Für Beschwerden ist ihr Zugbegleitpersonal leider nicht zuständig, richten sie diese bitte gegebenenfalls an Herrn Tur Tur, unseren Scheinriesen aus dem Beschwerdemanagement.
Für unsere Gäste aus der ersten Klasse stehen Büffeltrüffelhäppchen bereit, die unser Chefkoch Schu Fu Lu Pi Plu für sie kredenzt, und das königliche Symphonieorchester, unter Leitung von Schildnöck Uschaurischuum, heißt sie in unserem Konzertwagon herzlich willkommen.
Die zweite Klasse bitten wir, sich nicht den Wilden 13 anzuschließen, die in diesen Gefilden wüten, da wir Sympatisanten ins Tal der Dämmerung hinabstoßen müssen. Wir bitten herzlichst um ihr Verständnis.
Gute Reise wünscht ihr Lokomotivführer. Tüüt-tüüt.
April 4th, 2015 at 03:39
ich meinte doch schon gelegentlich, dass snowpiercer die beste parabel seit langem zum thema ist. (sorry, but i fucking love this movie)
April 4th, 2015 at 13:32
Da hier keiner Lust auf die Mannen der spd hat … Wie wäre es mit einem Interview mit Winfried Kretschmann: Zeit online, “Ich habe zu eng geglaubt”
Schon toll, wenn ich mir anschaue, wie die Grünen in BaWü mauern, wenn es ums Informationsfreiheitsgesetz geht.
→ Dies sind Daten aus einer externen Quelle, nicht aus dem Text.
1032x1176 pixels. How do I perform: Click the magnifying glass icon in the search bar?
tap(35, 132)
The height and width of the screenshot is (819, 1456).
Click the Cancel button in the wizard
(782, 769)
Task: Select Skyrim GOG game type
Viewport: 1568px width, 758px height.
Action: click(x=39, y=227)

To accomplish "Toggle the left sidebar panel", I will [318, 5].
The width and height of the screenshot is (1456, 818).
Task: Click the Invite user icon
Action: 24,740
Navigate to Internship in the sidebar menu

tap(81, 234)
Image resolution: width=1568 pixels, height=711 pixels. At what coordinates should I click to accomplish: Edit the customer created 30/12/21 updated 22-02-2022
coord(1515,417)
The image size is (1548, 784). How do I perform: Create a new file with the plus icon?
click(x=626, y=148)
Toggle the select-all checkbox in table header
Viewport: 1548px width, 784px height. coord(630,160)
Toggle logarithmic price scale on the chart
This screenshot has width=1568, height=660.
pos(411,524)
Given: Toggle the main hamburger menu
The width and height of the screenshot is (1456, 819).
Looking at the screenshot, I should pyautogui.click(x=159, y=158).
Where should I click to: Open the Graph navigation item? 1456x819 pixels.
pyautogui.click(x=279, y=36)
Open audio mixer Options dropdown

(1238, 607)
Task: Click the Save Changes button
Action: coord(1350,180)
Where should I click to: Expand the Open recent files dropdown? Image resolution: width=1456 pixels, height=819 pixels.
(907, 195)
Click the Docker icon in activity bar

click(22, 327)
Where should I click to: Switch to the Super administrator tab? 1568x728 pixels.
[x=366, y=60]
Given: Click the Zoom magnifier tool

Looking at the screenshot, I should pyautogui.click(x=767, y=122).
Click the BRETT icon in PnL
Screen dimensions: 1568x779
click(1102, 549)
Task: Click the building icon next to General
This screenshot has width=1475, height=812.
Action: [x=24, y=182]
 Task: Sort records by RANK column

Oder der noch: Da haben sie endlich einen Untersuchungsausschuss für die nsu-Morde gegründet und der erste Grüne nahm dann mal ein paar Originalakten mit nach Hause, weil er meinte, er wolle sich das in Ruhe durchlesen und das wäre doch gar nicht so schlimm. Naja, jetzt isser raus.
@DKT: Kennst Du schon “The Zero Theorem”?
April 4th, 2015 at 15:12
*würg* Danke vielmals!
April 4th, 2015 at 15:25
@flatter: Da ärgern sich auch andere drüber: Betroffene aus Baden-Württemberg nehmen Stellung
April 4th, 2015 at 18:27
@r@iner: ne, immer noch nicht (und das als alten gilliam-addict), steht aber auf der liste ganz oben (preisfrage: wo in snowpiercer ist in plainsight die hommage an den filmgrossmeister der groteske untergebracht?).
April 4th, 2015 at 20:42
OT: Wie süß: Fefe plädiert für Vernunft in Diskussionen.
April 8th, 2015 at 16:13
@flatter, nochmal kurz (und fad) zu 2.:
*nod*, und thnx für die Justage.
Die Unterschiede die ich sah, sind, wenn auch nicht belanglos, so doch hinsichtlich der eigentlichen Frage sekundärer Art.
April 16th, 2015 at 08:10
”Sprachbilder wie optische Täuschungen, …”
Hoffentlich mal keine Täuschung, ab Juli besteht große Hoffnung für Deutschland!